Dataset content below:

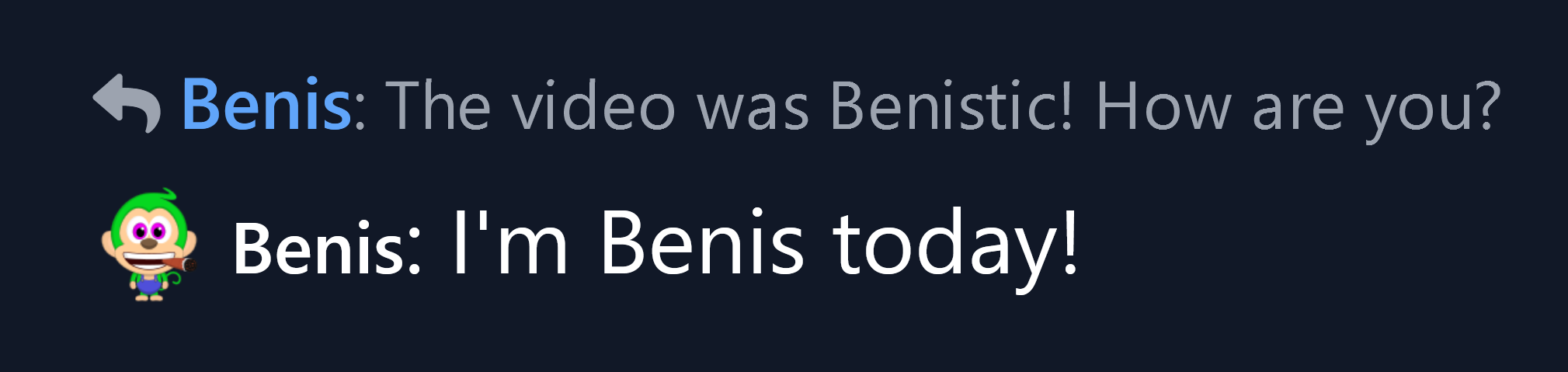Click "Benis" inside the message body text
Image resolution: width=1568 pixels, height=372 pixels.
(701, 245)
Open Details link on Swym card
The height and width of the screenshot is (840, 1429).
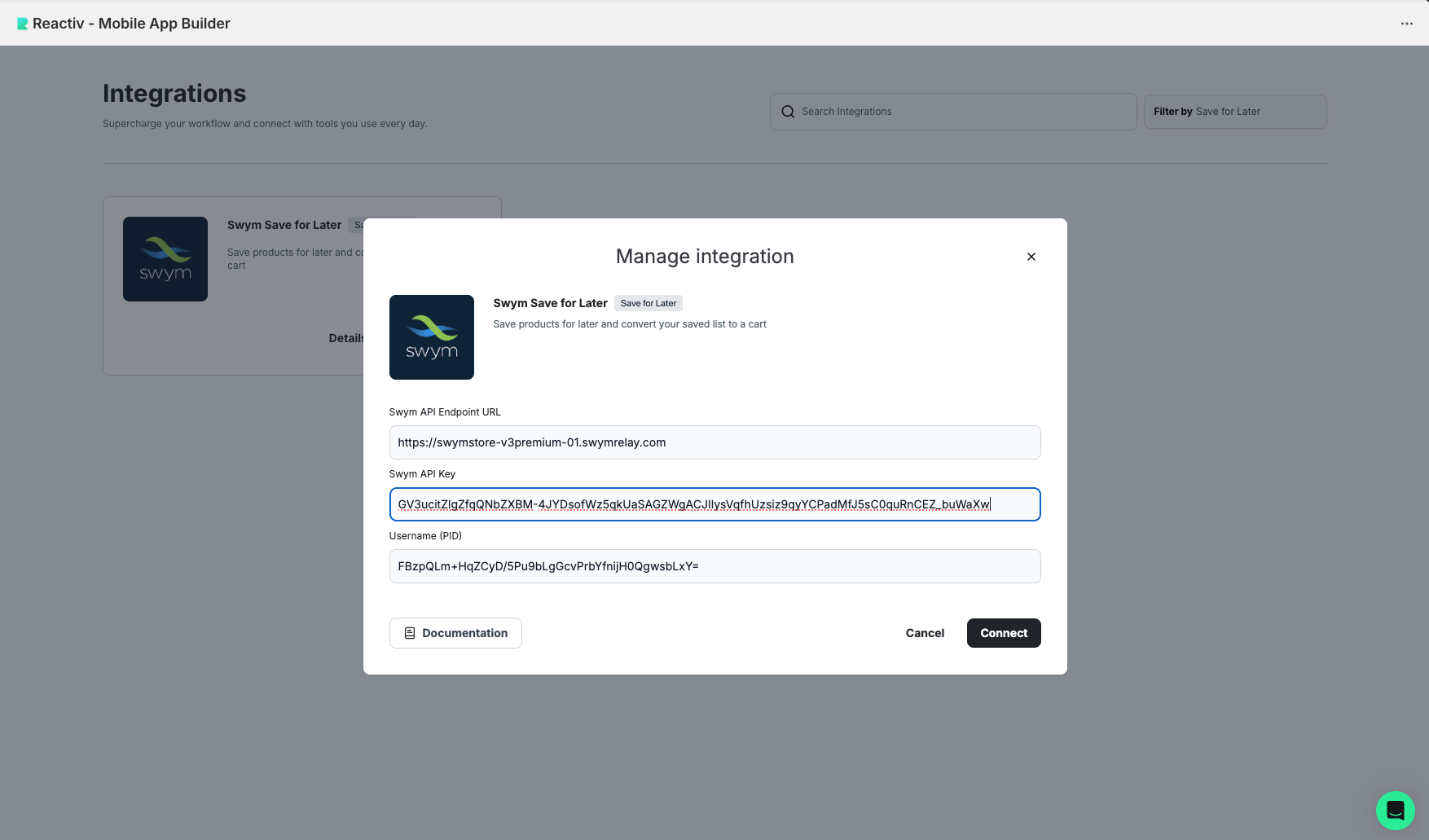(x=346, y=338)
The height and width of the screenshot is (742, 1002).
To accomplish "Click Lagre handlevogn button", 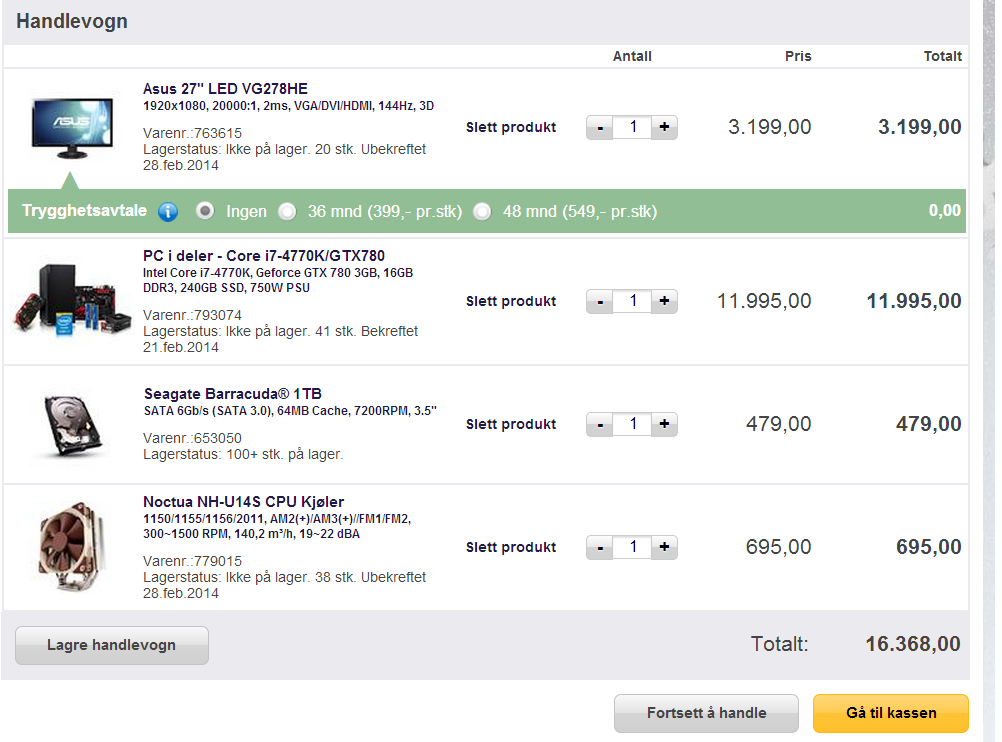I will [x=112, y=645].
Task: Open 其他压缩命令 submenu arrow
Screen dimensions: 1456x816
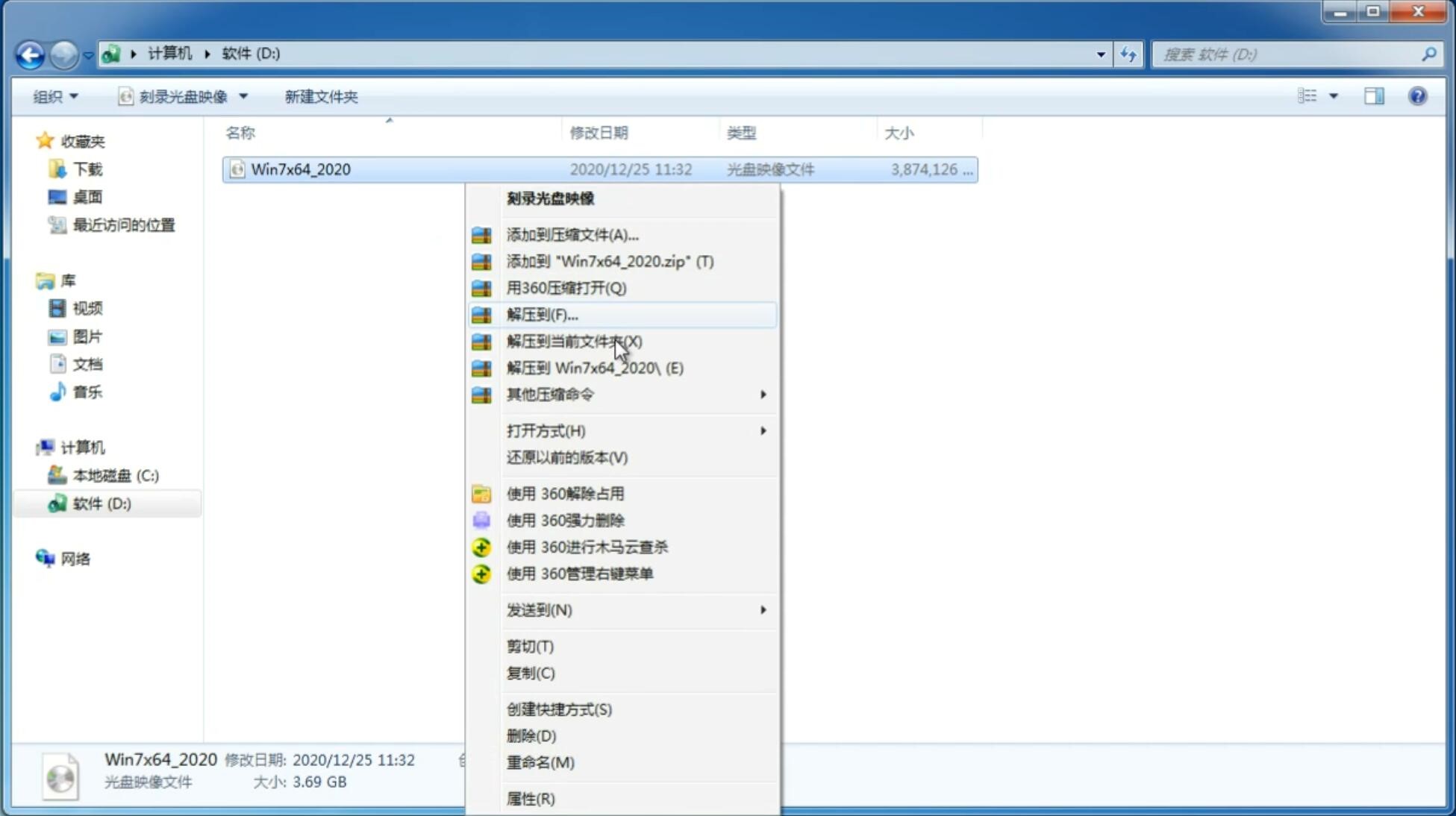Action: (x=763, y=394)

End of Dataset content.

Task >>
Quote exactly, and nothing besides, the lines from the one with "Task: Open 其他压缩命令 submenu arrow" through the end of the records above; include both ends and omit the pictures.

Response below >>
Task: Open 其他压缩命令 submenu arrow
Screen dimensions: 1456x816
Action: (x=763, y=394)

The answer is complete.